The time for the Fleet Review was imminent and Ralph invited relatives on board to watch the event. The King, Prince Albert and Sir Colin Keppel visited the ship and later Mr Asquith:
King quite lively and interested; the princes very timid and looking as if they hoped no one would try and make way for them…much taken with the Chapel and the Laundry and Petty Officers messes’…King performed little ceremony which took place in the Captain’s Cabin – the Knighting of Admiral Beatty – his K.C.B….While they were below, I went up to keep him [Mr.Asquith] company… he asked numerous very ordinary questions…harmless looking old man…not at all one to be picked out of a crowd as Britain’s Prime Minister.’….On Friday Lord Fisher came on board with the Fourth Sea Lord – Capt. Lambert, who was Commodore in the Blenheim after Sir Robert left us…very complimentary as usual.
Political problems of the government and portents of trouble with Germany for the country were beginning to make themselves felt.
July 28th Portland
The news in yesterdays papers should have prepared you for my telegram. I believe there were serious rumours in town on Friday, but we heard nothing down here until Sunday afternoon, when our orders to go out next morning for the New Zealand’s fighting were cancelled. About ten, a signal came to say arrangements were being made to coal the Battle Cruisers as soon as possible, and at one in the morning we were told we should have lighters from the Dockyard alongside at 5.30.. With so many ships requiring coal it was necessary to refill the lighters as soon as we emptied them….no particularly interesting orders, only to complete with all kinds of stores and await developments. The papers should give a very fair indication of how long we are likely to remain in this placed; for if Russia declares war on Austria, we are bound to mobilise fully. Even if we are not actually drawn in….we shall know soon enough I expect…I don’t think matters have ever been quite as serious as this.

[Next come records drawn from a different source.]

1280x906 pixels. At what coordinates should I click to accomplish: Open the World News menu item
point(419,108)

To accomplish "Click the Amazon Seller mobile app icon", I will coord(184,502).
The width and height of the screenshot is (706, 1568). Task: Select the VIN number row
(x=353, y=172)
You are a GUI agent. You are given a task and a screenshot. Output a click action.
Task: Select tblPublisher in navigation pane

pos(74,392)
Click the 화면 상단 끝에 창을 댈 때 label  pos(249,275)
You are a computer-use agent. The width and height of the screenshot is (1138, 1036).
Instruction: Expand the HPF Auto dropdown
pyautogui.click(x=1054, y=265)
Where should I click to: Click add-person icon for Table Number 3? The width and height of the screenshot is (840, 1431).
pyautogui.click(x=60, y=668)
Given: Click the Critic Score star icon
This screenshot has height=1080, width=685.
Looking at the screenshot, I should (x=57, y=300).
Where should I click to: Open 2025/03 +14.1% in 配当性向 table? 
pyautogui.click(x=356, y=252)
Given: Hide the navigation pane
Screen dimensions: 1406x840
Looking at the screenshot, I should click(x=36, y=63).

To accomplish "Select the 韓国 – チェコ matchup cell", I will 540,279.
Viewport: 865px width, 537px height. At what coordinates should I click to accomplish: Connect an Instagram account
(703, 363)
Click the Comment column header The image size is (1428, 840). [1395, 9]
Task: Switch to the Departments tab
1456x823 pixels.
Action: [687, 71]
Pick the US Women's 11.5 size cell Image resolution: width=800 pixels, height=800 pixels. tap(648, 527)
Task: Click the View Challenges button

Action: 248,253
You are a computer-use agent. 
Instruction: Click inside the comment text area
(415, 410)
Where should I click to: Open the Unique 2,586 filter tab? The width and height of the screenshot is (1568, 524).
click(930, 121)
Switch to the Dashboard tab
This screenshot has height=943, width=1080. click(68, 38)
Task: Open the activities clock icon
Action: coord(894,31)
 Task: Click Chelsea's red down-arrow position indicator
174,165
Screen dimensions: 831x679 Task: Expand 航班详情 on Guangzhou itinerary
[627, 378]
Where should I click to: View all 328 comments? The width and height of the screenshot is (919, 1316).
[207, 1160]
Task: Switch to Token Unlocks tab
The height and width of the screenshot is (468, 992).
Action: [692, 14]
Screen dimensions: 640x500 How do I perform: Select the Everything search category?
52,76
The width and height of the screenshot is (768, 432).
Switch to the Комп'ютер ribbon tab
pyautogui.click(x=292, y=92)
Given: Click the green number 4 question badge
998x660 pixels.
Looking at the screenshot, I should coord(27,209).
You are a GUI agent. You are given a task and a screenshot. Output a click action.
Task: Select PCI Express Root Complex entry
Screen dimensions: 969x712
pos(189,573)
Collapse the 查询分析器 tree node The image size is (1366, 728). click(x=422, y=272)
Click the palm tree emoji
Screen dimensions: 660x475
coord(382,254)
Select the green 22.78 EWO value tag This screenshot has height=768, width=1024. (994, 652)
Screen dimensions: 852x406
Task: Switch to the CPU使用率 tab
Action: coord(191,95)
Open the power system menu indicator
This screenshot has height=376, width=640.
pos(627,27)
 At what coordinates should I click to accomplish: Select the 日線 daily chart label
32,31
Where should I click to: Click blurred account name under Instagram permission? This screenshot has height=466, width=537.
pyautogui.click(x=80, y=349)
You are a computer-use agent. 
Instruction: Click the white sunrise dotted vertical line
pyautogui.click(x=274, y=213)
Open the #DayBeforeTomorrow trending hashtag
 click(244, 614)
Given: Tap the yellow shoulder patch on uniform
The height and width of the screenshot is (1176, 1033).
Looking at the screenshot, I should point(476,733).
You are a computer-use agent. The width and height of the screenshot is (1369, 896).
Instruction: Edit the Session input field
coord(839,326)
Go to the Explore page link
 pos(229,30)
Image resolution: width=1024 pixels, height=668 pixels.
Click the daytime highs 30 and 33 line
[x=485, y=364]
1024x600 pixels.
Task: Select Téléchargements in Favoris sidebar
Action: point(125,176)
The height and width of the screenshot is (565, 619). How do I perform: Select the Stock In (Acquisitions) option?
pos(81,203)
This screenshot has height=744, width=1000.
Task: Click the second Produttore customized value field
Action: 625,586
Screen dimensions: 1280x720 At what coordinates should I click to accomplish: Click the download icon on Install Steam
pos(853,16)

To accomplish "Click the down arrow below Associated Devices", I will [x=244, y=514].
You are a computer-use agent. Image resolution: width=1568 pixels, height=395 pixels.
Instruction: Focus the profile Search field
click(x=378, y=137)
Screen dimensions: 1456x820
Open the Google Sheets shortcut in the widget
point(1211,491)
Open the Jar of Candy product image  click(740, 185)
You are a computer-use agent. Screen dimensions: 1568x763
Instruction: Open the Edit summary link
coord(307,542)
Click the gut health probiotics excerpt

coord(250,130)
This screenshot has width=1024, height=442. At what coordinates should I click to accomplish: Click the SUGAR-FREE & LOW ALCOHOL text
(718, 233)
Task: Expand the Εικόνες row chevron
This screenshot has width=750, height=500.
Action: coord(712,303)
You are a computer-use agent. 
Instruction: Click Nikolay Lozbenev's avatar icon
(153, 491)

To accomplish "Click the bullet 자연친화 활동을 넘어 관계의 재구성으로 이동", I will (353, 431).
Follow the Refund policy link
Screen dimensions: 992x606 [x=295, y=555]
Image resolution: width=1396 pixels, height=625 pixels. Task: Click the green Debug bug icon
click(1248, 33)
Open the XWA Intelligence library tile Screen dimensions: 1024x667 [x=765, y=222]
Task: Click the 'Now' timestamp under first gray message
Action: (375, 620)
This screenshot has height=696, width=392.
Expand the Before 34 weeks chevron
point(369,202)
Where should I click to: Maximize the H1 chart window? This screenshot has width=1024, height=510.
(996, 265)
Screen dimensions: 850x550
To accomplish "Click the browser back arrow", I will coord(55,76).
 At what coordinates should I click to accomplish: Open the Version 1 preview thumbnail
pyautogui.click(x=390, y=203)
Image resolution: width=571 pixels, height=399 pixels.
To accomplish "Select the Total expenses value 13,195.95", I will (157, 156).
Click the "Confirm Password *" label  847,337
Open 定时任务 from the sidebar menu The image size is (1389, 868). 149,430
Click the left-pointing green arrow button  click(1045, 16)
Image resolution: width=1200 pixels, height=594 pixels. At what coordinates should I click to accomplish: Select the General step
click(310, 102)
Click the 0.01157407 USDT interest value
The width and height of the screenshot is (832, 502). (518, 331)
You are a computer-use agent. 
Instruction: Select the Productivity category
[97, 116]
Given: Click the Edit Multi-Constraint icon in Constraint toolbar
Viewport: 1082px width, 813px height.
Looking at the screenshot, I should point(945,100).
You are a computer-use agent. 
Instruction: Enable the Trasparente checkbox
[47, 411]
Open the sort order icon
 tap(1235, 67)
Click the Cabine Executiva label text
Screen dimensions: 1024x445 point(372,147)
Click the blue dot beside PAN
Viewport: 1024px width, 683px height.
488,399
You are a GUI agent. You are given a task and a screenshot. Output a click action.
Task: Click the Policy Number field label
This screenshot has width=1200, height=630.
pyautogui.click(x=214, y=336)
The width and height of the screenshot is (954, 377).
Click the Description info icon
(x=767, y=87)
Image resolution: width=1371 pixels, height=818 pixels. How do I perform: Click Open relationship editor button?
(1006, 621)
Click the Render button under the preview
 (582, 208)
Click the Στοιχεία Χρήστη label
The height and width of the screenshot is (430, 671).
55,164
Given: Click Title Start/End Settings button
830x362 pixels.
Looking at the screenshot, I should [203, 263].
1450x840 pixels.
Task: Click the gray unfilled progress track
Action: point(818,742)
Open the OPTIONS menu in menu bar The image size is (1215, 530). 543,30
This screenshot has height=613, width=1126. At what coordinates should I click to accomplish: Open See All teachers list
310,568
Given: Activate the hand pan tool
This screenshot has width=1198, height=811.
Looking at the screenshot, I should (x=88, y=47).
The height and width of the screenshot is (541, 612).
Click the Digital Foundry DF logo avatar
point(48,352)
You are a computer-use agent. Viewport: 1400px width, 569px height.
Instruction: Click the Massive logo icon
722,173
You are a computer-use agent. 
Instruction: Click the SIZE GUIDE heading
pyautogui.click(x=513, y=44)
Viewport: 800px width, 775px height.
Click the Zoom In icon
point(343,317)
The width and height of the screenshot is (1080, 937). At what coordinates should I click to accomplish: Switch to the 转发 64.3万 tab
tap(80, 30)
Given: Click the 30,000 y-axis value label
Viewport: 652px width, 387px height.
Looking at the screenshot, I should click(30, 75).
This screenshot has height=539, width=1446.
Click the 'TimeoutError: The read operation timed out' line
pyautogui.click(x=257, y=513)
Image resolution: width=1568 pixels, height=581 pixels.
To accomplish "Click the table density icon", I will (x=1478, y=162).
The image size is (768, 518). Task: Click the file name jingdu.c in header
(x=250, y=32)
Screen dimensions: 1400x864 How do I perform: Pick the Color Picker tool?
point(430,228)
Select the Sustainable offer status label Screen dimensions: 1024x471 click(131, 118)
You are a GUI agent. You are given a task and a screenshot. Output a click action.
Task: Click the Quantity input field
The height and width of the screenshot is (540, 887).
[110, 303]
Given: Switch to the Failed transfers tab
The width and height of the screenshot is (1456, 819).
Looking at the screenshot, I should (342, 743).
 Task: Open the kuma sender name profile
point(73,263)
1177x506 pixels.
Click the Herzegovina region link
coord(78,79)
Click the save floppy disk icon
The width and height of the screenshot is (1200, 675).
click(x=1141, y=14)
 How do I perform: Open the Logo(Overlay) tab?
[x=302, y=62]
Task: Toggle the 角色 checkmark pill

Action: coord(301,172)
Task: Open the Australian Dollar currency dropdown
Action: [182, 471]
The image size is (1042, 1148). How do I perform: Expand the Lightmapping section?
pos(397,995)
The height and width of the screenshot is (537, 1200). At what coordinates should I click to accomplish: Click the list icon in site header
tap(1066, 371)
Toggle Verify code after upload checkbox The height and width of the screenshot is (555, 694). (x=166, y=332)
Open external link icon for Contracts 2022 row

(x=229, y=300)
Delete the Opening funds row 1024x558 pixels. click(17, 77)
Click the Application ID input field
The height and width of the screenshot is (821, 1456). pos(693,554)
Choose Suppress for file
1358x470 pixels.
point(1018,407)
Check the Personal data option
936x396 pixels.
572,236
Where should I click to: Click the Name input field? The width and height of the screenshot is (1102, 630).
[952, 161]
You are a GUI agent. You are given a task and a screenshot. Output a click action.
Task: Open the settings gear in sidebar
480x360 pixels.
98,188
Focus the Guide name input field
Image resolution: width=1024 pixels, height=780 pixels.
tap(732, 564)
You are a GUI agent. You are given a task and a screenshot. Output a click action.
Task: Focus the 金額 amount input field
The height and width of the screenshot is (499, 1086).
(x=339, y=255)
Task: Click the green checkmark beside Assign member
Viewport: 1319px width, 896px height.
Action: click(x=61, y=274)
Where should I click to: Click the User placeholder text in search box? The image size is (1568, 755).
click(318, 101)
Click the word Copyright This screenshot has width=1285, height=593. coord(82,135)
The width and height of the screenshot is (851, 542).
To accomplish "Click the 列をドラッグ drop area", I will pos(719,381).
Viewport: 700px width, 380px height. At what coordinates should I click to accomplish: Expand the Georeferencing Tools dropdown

Just off at 7am tomorrow probably to Lambash or some other place on the West Coast of Scotland – at any rate, somewhere we shall be safe from attack until we’re required.
July 31st Home fleet
We’ve arrived at a place of very reasonable security, which is as much as you may be permitted to know. Our value increases with the mystery of our movements.
We all feel that war is quite an amusing game; and I think there is very little or no anxiety about it. But that is because we cannot possibly imagine our being involved in war over a question in which 995 of us haven’t the least interest; and when we’re in most of us haven’t enough information to picture any very gruesome horrors, besides which we are in a pleasantly well protected ship with every hope of always getting the best of things.
Our news is very scanty ; what there is comes from the wireless telegrams which are sent out by the |Marconi station at Plodhu, and the German one at Nordddrich [?] The former comes at “ am” and usually has very little information which is not in the daily papers of the morning before. The German telegraph arrives a little later and is more up to date; but then it has to be translated by an officer in the New Zealand; really know very little of the situation at the moment. And of course the Admiral knows more, but all the Admiralty messages are in cipher, and can only be understood in the Flagships.
However, on the face of things, it seems ridiculous that Germany should choose to assist Austria, and have Russia. France, and ourselves on to her at once, with only the doubtful help of Italy to assist her to cope with us. She can only lose and has o chance of gaining anything.
The most ironical item in the telegram today was the information that the meeting of the International Peace Conference which was to sit in Vienna in September, has been cancelled.
August 4th 1914
THE UNITED KINGDOM DECLARED WAR WITH GERMANY – the last chapter of Ralph’s life was about to be written.